▶ Dataset excerpts
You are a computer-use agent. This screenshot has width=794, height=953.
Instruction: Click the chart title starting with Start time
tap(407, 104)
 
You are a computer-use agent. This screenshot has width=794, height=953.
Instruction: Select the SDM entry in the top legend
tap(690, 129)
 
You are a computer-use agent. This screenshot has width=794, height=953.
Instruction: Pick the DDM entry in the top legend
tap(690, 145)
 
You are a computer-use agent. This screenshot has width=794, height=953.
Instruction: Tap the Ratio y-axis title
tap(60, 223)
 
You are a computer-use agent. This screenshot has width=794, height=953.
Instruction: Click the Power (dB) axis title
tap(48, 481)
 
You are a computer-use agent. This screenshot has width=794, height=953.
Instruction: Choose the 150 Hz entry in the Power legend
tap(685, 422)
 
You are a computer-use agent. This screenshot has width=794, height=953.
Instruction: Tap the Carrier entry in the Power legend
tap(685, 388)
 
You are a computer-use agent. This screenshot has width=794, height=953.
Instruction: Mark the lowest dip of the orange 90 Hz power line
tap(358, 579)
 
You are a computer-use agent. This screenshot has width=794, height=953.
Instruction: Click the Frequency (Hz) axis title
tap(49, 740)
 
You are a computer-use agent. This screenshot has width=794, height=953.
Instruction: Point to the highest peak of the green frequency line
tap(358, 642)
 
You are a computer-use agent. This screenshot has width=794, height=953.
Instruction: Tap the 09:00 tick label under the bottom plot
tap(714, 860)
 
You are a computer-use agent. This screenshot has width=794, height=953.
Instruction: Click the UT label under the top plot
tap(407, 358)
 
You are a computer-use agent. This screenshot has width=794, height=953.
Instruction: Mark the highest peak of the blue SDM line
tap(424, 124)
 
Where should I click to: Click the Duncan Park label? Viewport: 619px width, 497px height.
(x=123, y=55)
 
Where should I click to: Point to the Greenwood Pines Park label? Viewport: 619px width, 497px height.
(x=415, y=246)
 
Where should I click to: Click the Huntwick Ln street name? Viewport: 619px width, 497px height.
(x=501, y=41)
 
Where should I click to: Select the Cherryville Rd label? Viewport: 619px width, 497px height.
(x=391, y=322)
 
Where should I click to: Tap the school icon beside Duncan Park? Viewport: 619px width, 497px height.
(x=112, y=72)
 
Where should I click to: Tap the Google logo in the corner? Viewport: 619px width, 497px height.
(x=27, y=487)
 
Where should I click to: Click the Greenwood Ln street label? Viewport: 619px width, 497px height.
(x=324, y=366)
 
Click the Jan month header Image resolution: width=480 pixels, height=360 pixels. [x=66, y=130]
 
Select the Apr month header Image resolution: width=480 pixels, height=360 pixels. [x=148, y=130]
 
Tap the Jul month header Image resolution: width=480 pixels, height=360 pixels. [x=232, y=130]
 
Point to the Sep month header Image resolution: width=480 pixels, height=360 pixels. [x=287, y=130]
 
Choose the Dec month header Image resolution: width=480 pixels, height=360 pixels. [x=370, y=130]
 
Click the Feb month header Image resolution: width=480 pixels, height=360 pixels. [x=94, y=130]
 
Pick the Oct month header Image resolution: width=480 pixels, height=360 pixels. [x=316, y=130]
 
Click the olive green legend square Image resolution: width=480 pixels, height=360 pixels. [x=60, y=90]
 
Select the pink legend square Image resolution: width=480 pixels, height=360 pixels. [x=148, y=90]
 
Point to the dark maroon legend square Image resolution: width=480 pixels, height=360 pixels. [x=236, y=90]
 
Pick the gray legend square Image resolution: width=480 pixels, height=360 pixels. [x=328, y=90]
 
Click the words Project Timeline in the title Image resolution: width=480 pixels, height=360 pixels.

▶ To do
Extract the lines above from the one containing "Where should I click to: Select" through the one containing "Point to the Sep", and copy them exactly, both of those lines included.

▶ Expected answer
Where should I click to: Select the Cherryville Rd label? Viewport: 619px width, 497px height.
(x=391, y=322)
 
Where should I click to: Tap the school icon beside Duncan Park? Viewport: 619px width, 497px height.
(x=112, y=72)
 
Where should I click to: Tap the Google logo in the corner? Viewport: 619px width, 497px height.
(x=27, y=487)
 
Where should I click to: Click the Greenwood Ln street label? Viewport: 619px width, 497px height.
(x=324, y=366)
 
Click the Jan month header Image resolution: width=480 pixels, height=360 pixels. [x=66, y=130]
 
Select the Apr month header Image resolution: width=480 pixels, height=360 pixels. [x=148, y=130]
 
Tap the Jul month header Image resolution: width=480 pixels, height=360 pixels. [x=232, y=130]
 
Point to the Sep month header Image resolution: width=480 pixels, height=360 pixels. [x=287, y=130]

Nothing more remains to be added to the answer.